[DATA TO PROCESS]

::::

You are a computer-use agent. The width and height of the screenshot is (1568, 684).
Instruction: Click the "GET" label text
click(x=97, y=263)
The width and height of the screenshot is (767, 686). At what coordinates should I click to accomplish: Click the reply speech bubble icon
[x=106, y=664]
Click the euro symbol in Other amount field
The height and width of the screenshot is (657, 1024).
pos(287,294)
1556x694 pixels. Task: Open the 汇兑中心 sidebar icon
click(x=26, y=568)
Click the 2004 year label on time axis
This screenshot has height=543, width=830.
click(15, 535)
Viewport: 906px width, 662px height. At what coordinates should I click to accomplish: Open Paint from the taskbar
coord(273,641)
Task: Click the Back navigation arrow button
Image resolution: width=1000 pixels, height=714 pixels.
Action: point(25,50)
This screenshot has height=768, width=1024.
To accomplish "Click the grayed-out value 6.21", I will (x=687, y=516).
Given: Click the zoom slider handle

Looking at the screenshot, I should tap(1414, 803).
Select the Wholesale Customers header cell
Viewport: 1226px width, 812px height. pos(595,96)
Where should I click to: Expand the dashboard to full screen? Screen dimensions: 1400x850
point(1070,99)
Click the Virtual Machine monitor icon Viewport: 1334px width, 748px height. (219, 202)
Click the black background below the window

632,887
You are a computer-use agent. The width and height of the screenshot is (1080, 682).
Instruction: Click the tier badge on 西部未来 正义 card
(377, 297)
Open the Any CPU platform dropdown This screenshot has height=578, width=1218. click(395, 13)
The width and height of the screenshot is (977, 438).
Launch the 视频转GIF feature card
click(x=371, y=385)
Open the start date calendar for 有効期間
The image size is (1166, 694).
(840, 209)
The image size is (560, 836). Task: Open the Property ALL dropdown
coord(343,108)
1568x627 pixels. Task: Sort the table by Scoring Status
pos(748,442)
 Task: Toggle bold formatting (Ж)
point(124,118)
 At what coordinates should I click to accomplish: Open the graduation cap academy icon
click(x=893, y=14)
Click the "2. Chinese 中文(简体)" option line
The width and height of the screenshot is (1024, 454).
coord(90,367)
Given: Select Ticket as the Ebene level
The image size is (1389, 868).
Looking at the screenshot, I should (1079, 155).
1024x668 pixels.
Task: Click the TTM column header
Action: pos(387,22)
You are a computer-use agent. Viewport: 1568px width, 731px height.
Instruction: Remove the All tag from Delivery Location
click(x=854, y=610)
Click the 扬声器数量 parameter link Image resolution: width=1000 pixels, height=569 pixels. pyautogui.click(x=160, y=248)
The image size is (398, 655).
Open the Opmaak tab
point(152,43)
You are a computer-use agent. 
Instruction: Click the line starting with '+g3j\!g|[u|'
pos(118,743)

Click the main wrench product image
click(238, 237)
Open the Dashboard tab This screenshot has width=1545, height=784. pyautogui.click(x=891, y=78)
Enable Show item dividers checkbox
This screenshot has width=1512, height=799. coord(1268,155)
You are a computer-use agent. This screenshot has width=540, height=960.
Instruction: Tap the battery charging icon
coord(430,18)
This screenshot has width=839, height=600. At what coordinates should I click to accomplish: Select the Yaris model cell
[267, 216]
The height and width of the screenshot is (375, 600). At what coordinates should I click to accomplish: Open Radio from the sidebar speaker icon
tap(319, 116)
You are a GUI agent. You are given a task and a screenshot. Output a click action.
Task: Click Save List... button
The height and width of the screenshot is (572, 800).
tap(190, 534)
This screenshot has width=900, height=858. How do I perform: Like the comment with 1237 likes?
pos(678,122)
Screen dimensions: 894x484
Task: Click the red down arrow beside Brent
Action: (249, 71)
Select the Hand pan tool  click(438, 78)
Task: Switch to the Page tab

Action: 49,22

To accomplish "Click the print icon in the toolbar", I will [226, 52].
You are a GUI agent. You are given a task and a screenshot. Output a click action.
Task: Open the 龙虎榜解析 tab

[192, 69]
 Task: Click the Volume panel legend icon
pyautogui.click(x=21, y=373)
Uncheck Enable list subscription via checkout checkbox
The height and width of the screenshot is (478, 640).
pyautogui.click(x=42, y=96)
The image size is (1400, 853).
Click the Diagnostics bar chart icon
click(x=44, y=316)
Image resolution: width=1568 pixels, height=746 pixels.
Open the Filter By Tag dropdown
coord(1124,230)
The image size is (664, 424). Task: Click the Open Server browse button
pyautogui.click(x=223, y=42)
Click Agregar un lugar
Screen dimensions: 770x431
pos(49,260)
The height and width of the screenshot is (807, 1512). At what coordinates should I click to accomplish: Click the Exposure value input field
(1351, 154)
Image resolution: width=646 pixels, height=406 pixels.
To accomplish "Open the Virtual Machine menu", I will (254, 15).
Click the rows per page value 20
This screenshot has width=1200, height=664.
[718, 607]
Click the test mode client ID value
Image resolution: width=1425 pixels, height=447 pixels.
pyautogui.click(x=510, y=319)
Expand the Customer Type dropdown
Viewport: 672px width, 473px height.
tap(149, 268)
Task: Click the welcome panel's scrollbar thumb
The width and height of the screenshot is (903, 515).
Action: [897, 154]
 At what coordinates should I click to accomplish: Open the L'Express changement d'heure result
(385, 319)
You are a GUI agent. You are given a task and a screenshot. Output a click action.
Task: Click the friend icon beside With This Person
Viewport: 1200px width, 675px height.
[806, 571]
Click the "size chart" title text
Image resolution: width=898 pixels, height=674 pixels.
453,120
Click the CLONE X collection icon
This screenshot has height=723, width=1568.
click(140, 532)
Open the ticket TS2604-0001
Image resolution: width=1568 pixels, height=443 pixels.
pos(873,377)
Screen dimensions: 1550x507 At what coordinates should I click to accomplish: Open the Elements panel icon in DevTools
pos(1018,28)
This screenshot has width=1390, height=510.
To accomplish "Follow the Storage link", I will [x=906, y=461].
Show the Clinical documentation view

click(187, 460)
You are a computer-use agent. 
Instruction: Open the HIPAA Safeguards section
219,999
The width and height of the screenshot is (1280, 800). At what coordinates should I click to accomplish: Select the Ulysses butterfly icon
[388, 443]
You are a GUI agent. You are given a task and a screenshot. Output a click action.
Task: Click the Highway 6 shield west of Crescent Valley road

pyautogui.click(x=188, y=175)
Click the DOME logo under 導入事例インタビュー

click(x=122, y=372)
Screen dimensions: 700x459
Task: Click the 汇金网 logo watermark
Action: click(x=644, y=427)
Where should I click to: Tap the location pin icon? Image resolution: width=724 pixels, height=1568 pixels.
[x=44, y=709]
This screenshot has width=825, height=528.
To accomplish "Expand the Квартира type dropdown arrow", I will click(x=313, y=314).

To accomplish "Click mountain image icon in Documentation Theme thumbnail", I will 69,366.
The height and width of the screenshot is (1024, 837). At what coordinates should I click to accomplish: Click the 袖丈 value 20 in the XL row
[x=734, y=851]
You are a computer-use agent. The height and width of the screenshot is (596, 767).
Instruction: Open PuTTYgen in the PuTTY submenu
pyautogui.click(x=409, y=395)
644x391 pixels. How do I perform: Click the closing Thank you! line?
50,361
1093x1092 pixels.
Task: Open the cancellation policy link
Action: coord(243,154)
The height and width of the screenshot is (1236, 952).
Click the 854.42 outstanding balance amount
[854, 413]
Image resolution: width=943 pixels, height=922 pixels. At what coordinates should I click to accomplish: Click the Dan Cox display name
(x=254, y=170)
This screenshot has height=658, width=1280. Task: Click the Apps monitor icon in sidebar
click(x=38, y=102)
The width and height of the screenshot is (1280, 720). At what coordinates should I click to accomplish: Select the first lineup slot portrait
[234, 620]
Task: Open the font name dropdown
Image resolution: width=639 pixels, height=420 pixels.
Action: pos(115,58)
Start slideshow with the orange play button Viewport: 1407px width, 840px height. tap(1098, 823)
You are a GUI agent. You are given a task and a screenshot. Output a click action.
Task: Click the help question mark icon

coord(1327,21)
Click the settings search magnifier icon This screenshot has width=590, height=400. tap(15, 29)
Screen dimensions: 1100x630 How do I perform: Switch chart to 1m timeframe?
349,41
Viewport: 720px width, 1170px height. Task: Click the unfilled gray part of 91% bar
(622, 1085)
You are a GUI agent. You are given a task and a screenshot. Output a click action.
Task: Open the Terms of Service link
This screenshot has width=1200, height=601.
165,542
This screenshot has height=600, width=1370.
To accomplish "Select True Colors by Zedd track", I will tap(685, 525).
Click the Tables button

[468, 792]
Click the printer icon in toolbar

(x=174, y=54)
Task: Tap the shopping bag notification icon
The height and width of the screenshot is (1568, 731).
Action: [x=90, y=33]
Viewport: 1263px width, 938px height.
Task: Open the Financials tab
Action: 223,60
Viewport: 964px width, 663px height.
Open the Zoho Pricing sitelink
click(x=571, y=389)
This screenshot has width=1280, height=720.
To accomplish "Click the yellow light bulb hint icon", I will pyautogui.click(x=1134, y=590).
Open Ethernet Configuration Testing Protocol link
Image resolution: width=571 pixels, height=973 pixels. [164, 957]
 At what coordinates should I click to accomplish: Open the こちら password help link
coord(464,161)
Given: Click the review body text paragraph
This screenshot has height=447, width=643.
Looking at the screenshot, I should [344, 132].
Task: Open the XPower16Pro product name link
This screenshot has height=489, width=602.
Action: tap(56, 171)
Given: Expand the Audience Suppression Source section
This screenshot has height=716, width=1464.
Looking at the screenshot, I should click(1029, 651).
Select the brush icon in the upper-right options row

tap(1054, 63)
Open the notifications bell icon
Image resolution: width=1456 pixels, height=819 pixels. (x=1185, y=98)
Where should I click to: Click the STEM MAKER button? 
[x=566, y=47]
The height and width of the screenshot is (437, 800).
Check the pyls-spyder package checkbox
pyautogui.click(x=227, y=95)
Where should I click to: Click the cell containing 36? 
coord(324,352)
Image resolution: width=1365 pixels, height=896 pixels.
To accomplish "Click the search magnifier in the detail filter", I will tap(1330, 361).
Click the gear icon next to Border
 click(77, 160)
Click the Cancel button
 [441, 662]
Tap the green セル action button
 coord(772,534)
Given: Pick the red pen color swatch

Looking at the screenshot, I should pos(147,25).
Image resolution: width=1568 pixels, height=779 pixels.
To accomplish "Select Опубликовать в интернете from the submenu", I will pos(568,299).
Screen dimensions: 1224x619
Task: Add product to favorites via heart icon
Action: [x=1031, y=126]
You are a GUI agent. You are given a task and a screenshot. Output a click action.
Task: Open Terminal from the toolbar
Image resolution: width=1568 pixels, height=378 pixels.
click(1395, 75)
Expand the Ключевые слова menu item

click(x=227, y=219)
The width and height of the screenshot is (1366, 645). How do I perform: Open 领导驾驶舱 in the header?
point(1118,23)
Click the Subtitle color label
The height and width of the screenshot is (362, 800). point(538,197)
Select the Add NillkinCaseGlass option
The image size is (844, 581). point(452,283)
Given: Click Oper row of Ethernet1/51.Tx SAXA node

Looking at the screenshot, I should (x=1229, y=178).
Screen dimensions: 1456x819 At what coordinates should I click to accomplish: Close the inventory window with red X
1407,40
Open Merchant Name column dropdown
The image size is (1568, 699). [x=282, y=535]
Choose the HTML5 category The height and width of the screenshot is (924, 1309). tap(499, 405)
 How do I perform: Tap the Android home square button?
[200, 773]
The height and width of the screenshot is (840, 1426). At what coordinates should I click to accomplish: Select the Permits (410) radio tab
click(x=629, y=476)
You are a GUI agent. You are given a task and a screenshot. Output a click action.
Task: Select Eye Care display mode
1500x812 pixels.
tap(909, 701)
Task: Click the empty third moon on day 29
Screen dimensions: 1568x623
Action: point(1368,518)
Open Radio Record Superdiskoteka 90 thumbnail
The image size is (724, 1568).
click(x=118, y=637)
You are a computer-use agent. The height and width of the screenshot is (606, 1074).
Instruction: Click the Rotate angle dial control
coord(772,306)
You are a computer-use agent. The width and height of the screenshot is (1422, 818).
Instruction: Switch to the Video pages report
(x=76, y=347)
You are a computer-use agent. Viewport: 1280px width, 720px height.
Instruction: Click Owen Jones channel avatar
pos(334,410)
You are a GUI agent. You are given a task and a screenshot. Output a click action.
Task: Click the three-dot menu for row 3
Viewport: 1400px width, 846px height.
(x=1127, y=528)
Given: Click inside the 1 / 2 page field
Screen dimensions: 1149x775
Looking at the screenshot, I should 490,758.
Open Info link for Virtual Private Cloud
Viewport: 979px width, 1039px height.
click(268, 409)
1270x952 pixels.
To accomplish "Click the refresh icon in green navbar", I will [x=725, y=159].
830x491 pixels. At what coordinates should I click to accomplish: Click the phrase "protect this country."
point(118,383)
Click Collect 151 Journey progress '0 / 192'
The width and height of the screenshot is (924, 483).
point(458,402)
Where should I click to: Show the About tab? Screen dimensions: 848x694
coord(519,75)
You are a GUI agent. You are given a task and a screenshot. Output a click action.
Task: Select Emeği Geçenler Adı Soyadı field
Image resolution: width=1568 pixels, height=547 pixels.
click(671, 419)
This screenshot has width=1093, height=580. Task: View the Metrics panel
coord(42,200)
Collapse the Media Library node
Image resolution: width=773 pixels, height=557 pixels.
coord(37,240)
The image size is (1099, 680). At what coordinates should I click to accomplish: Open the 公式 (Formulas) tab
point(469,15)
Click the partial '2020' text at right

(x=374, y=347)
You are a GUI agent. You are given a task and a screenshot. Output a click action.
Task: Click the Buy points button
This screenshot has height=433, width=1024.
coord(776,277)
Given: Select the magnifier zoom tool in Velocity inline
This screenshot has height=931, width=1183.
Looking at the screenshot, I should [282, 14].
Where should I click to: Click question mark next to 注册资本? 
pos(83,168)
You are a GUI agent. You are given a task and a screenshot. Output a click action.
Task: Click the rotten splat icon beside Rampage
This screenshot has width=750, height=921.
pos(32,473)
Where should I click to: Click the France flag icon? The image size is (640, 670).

::::

[PROBLEM DETAILS] Here the job is to output the lines from the start of the material through the line with "This screenshot has height=768, width=1024.", inclusive, exactly and with nothing else.

[EXERCISE RESULT]
You are a computer-use agent. The width and height of the screenshot is (1568, 684).
Instruction: Click the "GET" label text
click(x=97, y=263)
The width and height of the screenshot is (767, 686). At what coordinates should I click to accomplish: Click the reply speech bubble icon
[x=106, y=664]
Click the euro symbol in Other amount field
The height and width of the screenshot is (657, 1024).
pos(287,294)
1556x694 pixels. Task: Open the 汇兑中心 sidebar icon
click(x=26, y=568)
Click the 2004 year label on time axis
This screenshot has height=543, width=830.
click(15, 535)
Viewport: 906px width, 662px height. At what coordinates should I click to accomplish: Open Paint from the taskbar
coord(273,641)
Task: Click the Back navigation arrow button
Image resolution: width=1000 pixels, height=714 pixels.
Action: point(25,50)
This screenshot has height=768, width=1024.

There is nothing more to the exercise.